On July 10, 2018, Justice Schecter of the New York County Commercial Division issued a decision in Board of Directors of Windsor Owners Corp. v. Platt, 2018 NY Slip Op 31600(U), dismissing a breach of fiduciary duty claim on summary judgment for lack of damages, explaining:
Damages is an essential element of breach of fiduciary duty and a plaintiff must establish that the misconduct alleged was the direct and proximate cause of the losses claimed. In fact, a breach of fiduciary duty claim is not enforceable until the aggrieved party sustains actual damage. Plaintiff maintains that its damages fall into two categories:
a. “the attorneys’ fees incurred in having to defend against a new state court action that in part is based upon Platt’s improper disclosure of confidential communications. That same disclosure can also be used by the same plaintiff [Mazzocchi] in a pre-existing federal discrimination action. Plaintiff has already incurred attorneys’ fees directly related to the improper disclosure. While the full amount of the damages plaintiff may suffer is dependent upon the trial of that federal action, as this court has repeatedly held, and panels of the Appellate Division have also
held, that is a viable claim not dismissible on summary judgment; and
b. “Plaintiff’s right to seek sanctions against Platt for her entirely frivolous and baseless more than four year li tiga ti on onslaught in this court and on appeal. The second purported category of “damages” for breach of fiduciary duty can easily be dispensed with. This court already dismissed plaintiff’s independent cause of action for sanctions and, to the extent that plaintiff moved for sanctions, its motions have been addressed on a motion by motion basis. Sanctions for frivolous litigation, which are available by motion, are not recoverable under the guise of damages for breach of fiduciary duty.

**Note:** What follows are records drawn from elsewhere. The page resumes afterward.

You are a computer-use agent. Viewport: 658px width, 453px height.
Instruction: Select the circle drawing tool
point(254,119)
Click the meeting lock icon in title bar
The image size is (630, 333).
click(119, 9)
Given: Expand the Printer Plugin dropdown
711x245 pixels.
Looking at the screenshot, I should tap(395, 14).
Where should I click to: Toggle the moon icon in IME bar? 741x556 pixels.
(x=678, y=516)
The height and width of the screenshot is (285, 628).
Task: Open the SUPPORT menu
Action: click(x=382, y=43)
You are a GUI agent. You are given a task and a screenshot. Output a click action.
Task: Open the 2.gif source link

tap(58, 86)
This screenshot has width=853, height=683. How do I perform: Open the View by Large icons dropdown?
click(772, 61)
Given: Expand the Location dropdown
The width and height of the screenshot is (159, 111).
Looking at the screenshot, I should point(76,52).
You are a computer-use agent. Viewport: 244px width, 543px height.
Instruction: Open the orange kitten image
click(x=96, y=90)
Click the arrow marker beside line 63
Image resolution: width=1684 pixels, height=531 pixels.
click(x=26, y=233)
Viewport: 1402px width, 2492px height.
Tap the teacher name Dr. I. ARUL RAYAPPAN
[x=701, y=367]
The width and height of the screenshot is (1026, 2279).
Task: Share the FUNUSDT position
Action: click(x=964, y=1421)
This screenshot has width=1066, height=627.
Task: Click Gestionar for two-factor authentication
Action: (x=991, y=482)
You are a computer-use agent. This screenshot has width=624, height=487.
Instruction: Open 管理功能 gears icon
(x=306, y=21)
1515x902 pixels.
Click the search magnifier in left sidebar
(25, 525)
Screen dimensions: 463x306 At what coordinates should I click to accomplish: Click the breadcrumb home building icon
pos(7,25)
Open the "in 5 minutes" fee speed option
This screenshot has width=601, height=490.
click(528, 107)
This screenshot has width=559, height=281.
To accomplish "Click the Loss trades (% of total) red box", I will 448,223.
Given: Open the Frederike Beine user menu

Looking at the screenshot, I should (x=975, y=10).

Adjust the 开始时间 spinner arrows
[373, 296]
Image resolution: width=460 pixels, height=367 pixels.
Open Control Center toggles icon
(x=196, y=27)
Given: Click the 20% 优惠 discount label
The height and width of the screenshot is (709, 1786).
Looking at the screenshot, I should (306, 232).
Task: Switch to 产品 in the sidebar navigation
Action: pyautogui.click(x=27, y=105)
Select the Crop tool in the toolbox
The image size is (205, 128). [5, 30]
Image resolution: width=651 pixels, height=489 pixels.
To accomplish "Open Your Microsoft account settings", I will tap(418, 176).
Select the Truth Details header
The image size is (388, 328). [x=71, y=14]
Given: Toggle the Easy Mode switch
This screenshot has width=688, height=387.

Though in theory it is plausible that plaintiff could sustain damage as a result of Platt’s disclosure (which explains how the cause of action has survived to date), despite certifying its readiness for trial, Windsor has not shown that it actually sustained· any monetary damages resulting from Platt’s revelation of privileged information. Significantly, Windsor has not demonstrated that it incurred extra attorneys’ fees as a consequence of the disclosure that it would not have incurred in the absence of the disclosure. Nor has it shown that it is actually any worse off in the federal or state-court litigations because of what Platt revealed. Though plaintiff is certainly not required to show the full extent of its damages if they are ongoing, it has to show some actual damage that it sustained as a result of Platt’s alleged breach as opposed to costs that it would have expended anyway defending Mazzocchi’s cases even in the absence of Platt’s disclosures. This is particularly true where, as here, Windsor completed discovery, filed its NOI and certified that it is ready for trial.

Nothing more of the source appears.